Banner Image: Visualization of acceleration and the associated arousal of accelarousal-prone driver S07, shortly after her entry onto a highway. LEFT: The hyphenated blue circle on the map indicates the position associated with the figure's snapshots. MIDDLE: Visual images captured from a dash camera and a facial camera show the surrounding environment and the driver's facial expressions, respectively. RIGHT: Thermal facial image, where the red rectangle outlines the tracked region of interest (ROI). The preponderance of black dots on the zoomed in thermal ROI (see inset) suggests strong transient activation of perspiration pores, a phenomenon associated with the onset of hyperarousal.

Accelarousal may be a widespread phobia and a hidden commuter stressor, research finds

As the COVID 19 vaccination rates increase and the economy is opening up, levels of commuting are slowly picking up. Commuters’ biggest nightmare was always traffic congestion. Recent research, however, found that some commuters have a lot more to worry about.

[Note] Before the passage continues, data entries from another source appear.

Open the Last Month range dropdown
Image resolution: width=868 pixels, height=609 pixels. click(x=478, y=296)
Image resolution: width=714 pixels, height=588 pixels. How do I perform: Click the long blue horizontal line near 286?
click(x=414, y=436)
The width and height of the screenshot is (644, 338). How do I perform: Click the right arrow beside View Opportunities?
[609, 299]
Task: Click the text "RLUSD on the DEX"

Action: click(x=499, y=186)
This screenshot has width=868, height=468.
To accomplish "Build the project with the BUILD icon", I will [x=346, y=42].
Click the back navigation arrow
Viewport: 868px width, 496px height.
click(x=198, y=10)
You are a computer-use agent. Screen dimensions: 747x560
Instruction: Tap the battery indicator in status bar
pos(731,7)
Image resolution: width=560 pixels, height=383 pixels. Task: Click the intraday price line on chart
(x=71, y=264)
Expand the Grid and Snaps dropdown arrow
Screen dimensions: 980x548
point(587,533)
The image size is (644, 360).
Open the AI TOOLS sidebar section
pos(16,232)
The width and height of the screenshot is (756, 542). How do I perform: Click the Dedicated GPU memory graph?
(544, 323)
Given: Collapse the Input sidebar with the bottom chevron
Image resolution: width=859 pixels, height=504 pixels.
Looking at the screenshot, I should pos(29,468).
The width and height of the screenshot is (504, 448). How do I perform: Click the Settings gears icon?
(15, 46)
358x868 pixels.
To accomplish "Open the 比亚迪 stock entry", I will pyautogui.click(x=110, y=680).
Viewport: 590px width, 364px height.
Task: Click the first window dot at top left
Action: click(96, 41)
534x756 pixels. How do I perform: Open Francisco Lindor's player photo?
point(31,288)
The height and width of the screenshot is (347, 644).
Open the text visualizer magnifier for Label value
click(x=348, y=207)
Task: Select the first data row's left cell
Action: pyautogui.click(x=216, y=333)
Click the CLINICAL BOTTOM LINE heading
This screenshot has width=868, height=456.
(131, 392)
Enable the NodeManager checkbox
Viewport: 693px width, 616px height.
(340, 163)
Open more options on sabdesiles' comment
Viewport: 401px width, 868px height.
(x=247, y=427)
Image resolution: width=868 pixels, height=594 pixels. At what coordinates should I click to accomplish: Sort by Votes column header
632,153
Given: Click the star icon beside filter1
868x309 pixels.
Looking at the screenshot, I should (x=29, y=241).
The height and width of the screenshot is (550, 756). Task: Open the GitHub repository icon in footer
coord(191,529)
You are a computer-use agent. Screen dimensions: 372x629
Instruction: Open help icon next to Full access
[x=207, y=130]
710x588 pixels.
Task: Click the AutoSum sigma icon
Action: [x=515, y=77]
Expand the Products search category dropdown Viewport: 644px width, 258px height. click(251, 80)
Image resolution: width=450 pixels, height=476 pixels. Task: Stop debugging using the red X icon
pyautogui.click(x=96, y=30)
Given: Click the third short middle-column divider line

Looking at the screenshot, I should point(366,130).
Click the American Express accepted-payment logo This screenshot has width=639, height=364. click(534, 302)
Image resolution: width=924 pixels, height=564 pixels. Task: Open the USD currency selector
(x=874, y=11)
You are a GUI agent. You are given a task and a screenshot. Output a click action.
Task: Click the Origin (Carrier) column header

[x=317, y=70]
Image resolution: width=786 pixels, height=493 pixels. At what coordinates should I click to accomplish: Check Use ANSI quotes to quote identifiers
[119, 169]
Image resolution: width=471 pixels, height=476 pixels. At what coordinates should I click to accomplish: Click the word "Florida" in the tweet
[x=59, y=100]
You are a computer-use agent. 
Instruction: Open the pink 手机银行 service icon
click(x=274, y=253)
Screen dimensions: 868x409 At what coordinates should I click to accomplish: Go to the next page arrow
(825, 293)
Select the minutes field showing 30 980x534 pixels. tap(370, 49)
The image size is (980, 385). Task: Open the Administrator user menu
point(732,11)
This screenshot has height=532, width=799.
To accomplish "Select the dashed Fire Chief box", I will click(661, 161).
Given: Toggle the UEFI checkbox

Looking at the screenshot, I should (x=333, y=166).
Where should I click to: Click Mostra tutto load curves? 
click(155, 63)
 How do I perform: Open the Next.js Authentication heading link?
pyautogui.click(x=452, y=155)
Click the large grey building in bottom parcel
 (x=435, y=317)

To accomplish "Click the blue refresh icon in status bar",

Prof. Ioannis Pavlidis and his group from the University of Houston’s Computational Physiology Lab, in collaboration with the Texas A&M Transportation Institute, conducted a naturalistic study aiming to understand if there is any underlying grouping in the way drivers react to commonplace acceleration, speed, and steering events. Such events occur multiple times in the normal course of a daily commute, e.g., stop and go on a red light or entering the on ramp to merge onto a highway. The team recruited young but experienced drivers and asked them to drive a Toyota Sienna through a 19 km itinerary in College Station, TX. The driving, which lasted between 25 and 35 minutes, was always done in daytime, under fair weather and light traffic conditions. These ideal conditions were imposed to ensure the elimination of confounding factors.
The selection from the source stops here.